Verso una ritrovata normalità «Spero che questa ripartenza serva a ridare vita a tutto il territorio – commentano gli organizzatori delle serate a Giove -, è stata una scelta coraggiosa la nostra, ma per noi questo non è solo un lavoro, è una vera e propria scelta di vita». Resta la delusione per essere stato il settore «più dimenticato durante la pandemia e additato come ‘untore’». Diverse le difficoltà: «La riapertura ci ha dato molto da lavorare – così il proprietario del Cyborg -, non è stato semplice ritrovare il personale come baristi e camerieri che durante la pandemia hanno cambiato lavoro. Siamo però felici di aver ridato impiego ai nostri tecnici, ai nostri fornitori, agli alberghi locali, ai ristoranti e tutti quelli che sulla scia del nostro locale traggono vantaggio».
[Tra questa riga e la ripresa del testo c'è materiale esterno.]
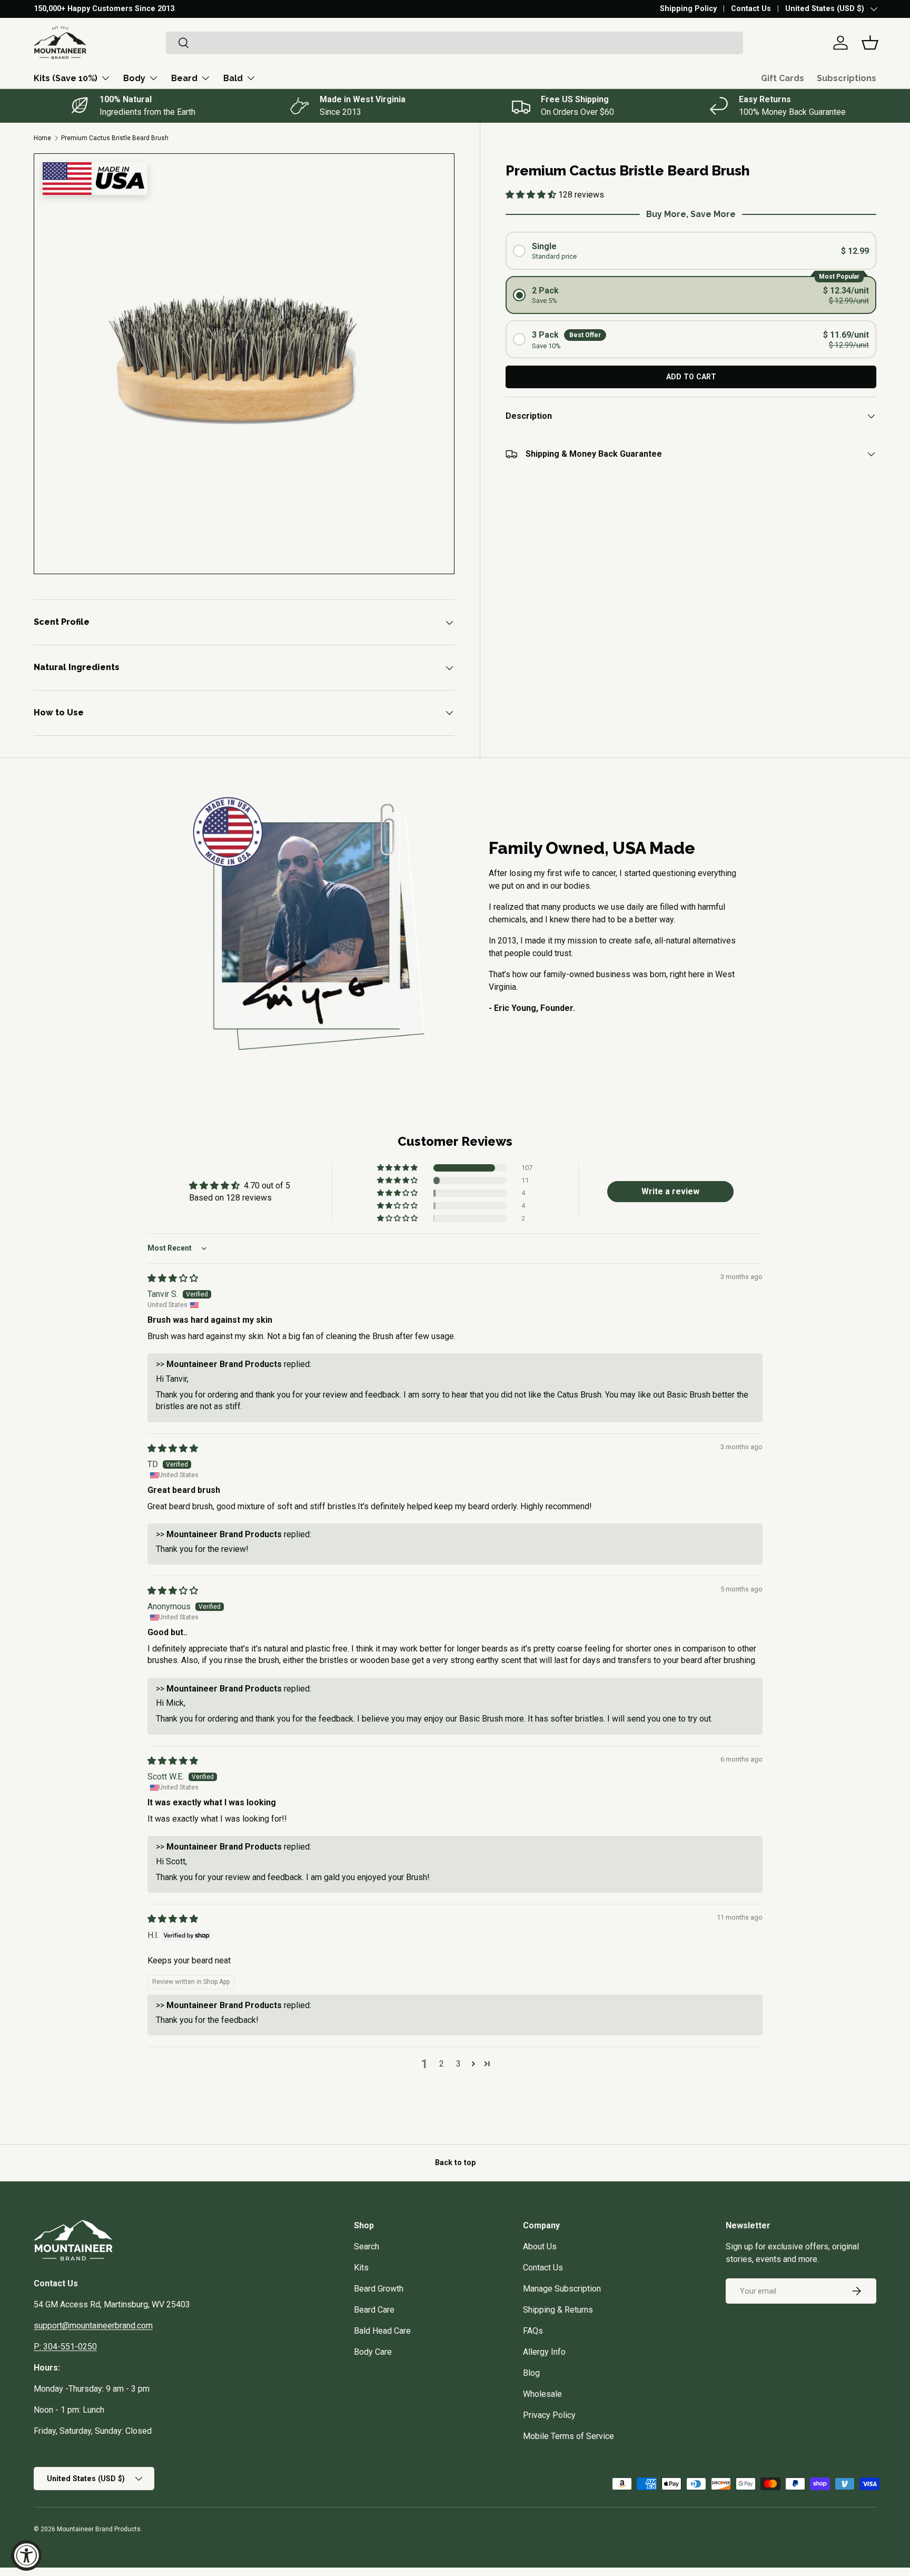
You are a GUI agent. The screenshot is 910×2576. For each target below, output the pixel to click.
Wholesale (542, 2394)
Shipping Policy (688, 8)
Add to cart (691, 376)
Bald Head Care (382, 2331)
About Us (540, 2246)
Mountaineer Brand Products (99, 2529)
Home (42, 138)
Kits (361, 2268)
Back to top (455, 2162)
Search (366, 2246)
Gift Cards (782, 78)
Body (134, 78)
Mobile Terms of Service (568, 2436)
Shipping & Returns (558, 2310)
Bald (233, 78)
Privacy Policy (549, 2415)
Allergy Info (544, 2352)
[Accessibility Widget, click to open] (26, 2555)
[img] (172, 1278)
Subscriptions (846, 78)
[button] (870, 42)
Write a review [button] (670, 1191)
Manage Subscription (562, 2289)
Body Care (373, 2352)
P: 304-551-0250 (65, 2347)
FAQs (533, 2331)
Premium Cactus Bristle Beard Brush (115, 138)
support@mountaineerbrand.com (93, 2326)
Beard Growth (378, 2289)
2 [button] (441, 2064)
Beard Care (374, 2310)
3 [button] (458, 2064)
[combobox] (454, 43)
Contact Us (751, 8)
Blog (531, 2373)
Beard (184, 78)
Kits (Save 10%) (65, 78)
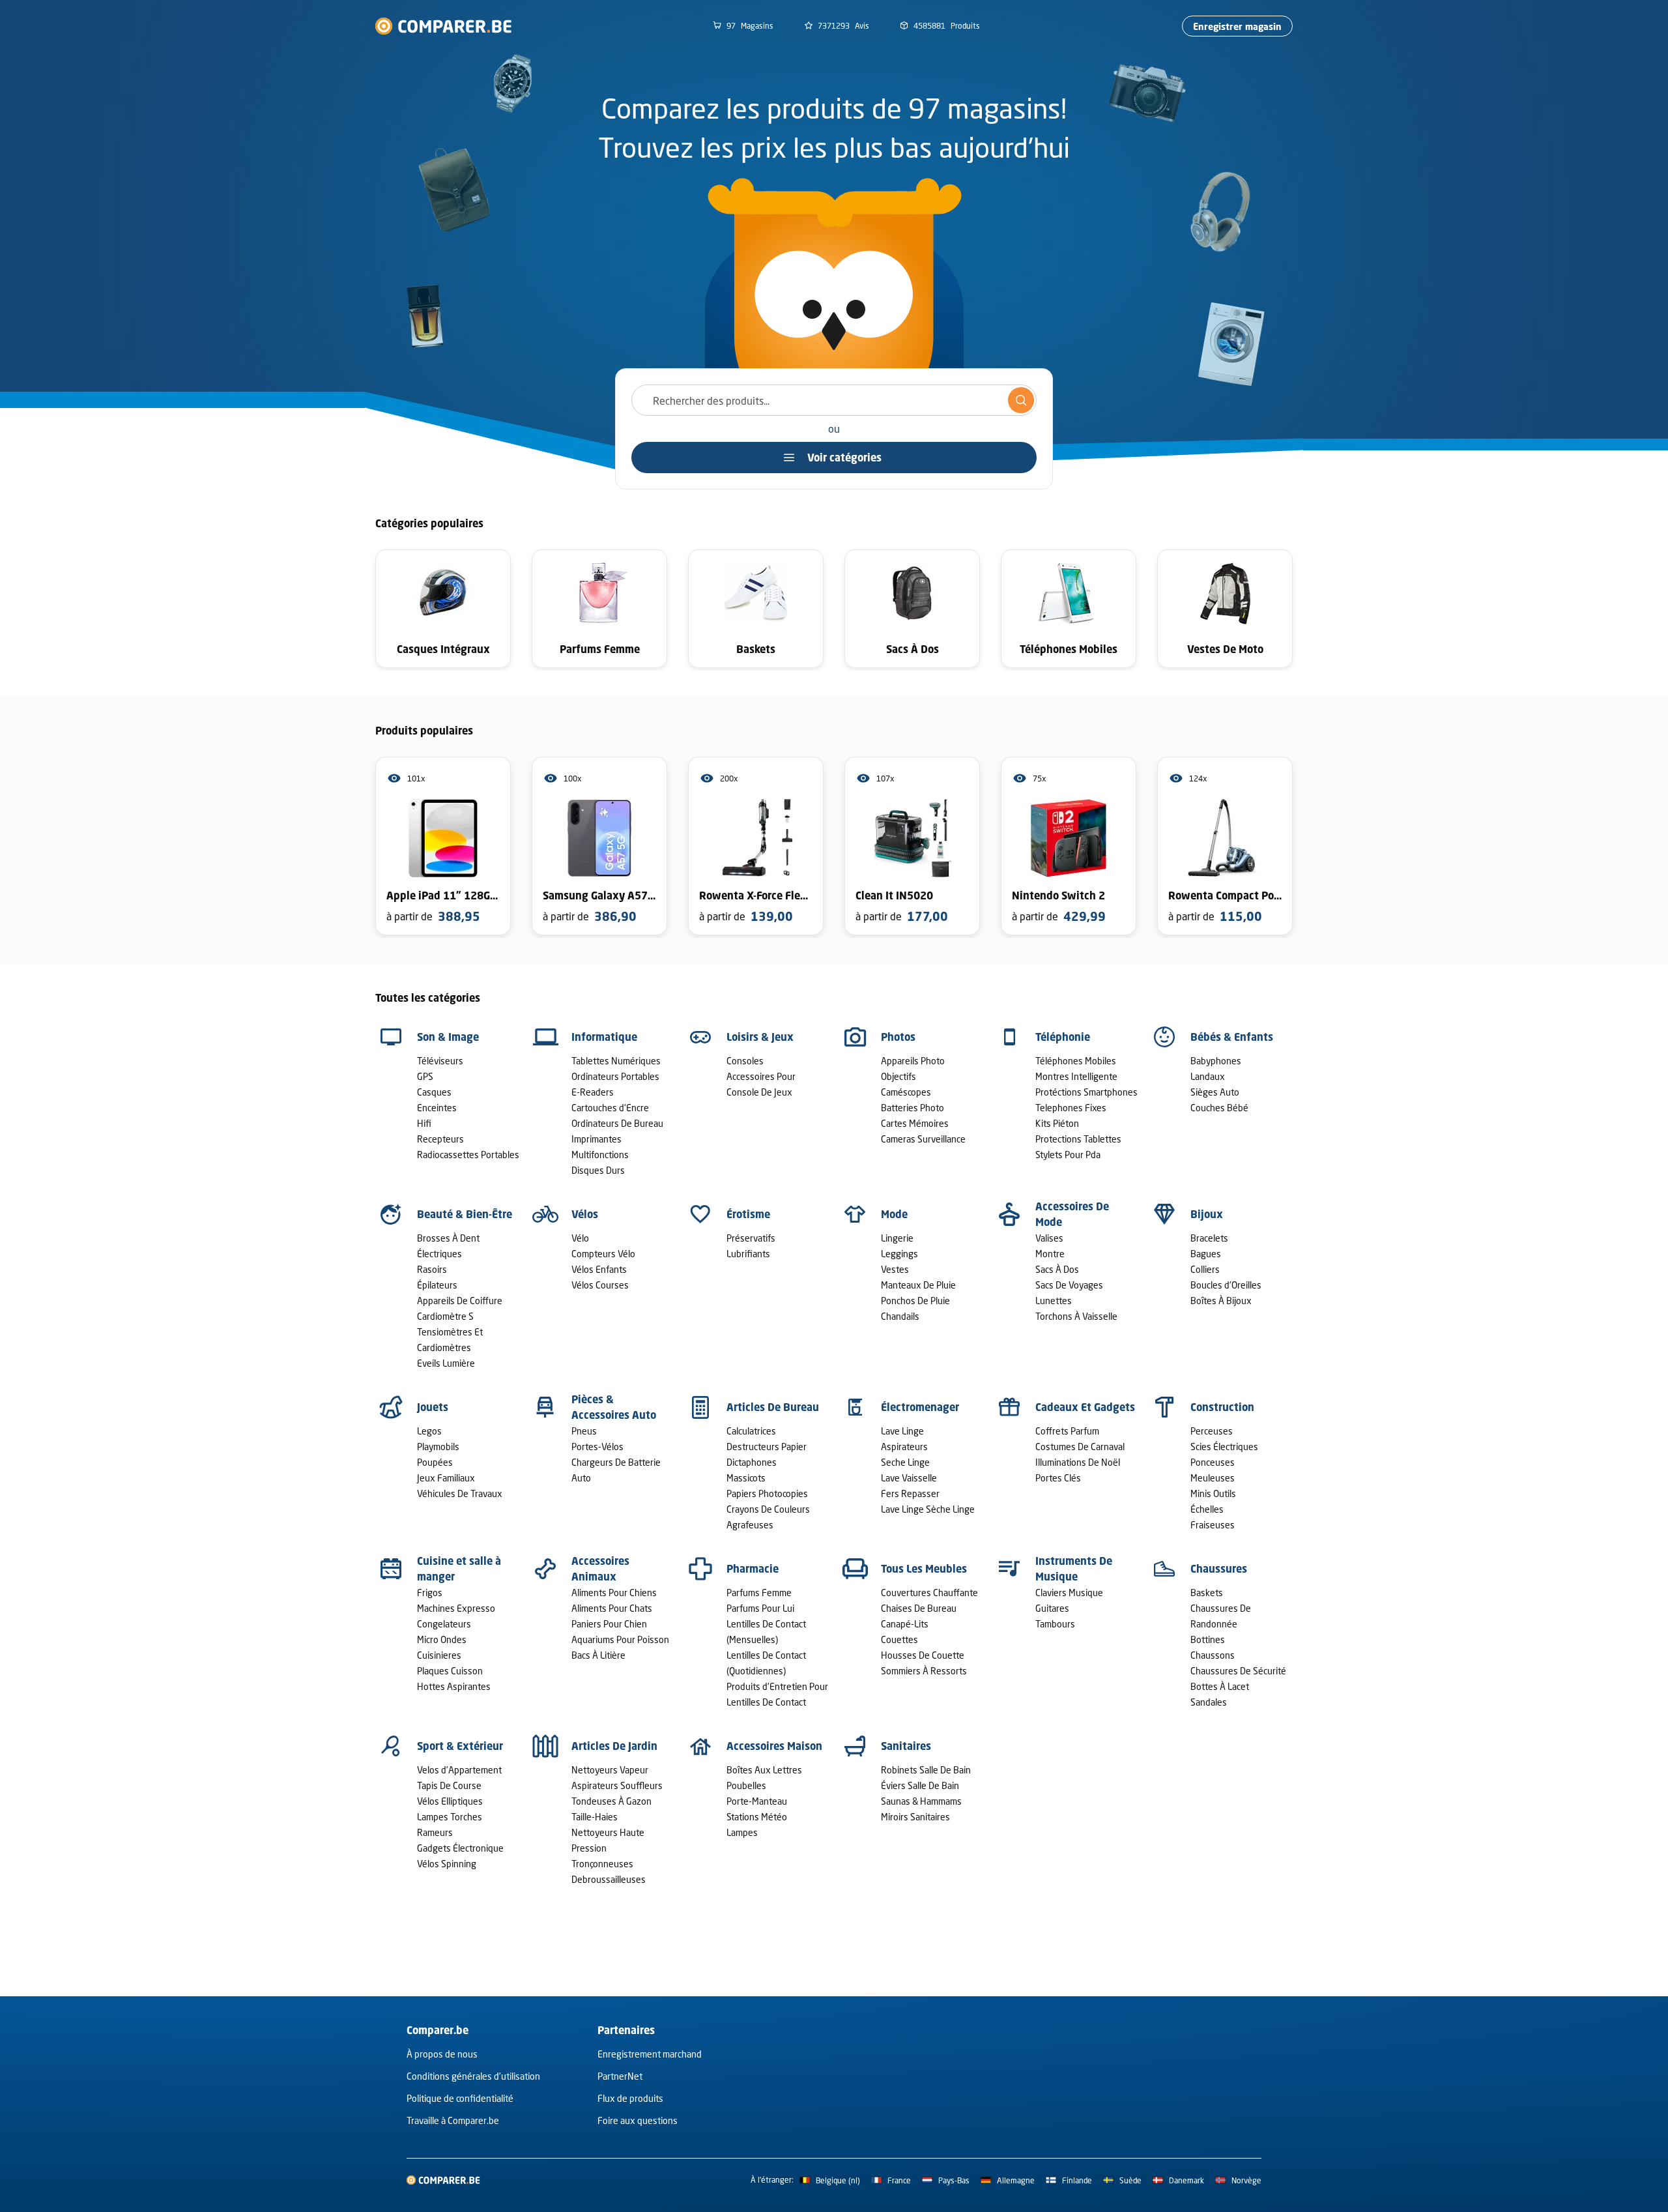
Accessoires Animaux (600, 1568)
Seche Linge (905, 1462)
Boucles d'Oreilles (1225, 1284)
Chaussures (1218, 1568)
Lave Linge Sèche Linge (928, 1509)
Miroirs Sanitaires (915, 1816)
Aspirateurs (904, 1446)
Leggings (899, 1253)
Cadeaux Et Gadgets (1085, 1407)
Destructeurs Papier (766, 1446)
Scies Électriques (1224, 1446)
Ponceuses (1212, 1462)
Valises (1049, 1238)
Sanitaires (906, 1746)
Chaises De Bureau (918, 1608)
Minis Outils (1213, 1493)
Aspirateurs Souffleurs (617, 1785)
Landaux (1207, 1076)
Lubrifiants (748, 1253)
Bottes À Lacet (1219, 1686)
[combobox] (834, 400)
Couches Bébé (1219, 1107)
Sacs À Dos (1057, 1269)
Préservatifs (750, 1238)
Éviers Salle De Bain (920, 1785)
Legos (429, 1430)
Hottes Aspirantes (454, 1686)
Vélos (584, 1214)
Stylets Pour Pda (1067, 1154)
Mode (894, 1214)
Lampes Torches (449, 1816)
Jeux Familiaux (446, 1477)
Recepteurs (440, 1138)
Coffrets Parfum (1067, 1430)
Cyborg Primo appuntamento a Giove sabato 16 ottobre con i djs Chiara Brothers e Ruen Mandolini nella main room e con il format ‘Isla bonita’ nella sala due. «Il nostro locale – spiega il proprietario della discoteca – è un multisala, questo ci permette di offrire al pubblico generi di musica diversi nella stessa sera. La nostra ‘main room’ è solitamente dedicata alla musica underground, techno e techouse. Ospitiamo artisti internazionali e nazionali. La seconda sala chiamata ‘room 2’ è dedicata alla musica commerciale, trap, rap, raggaeton e r&b. In questa sala ospitiamo format da tutta Italia come il Flex, Mamanoquiere, Isla bonita, Noche de travesura e anche artisti emergenti». Larga offerta musicale e nuovi ospiti svelati dagli organizzatori settimana dopo settimana: «Le scorse stagioni facevano serate a weekend alternati – continua il proprietario – quest’anno per ammortizzare i costi del locale, vista la capienza ridotta, saremo aperti ogni sabato».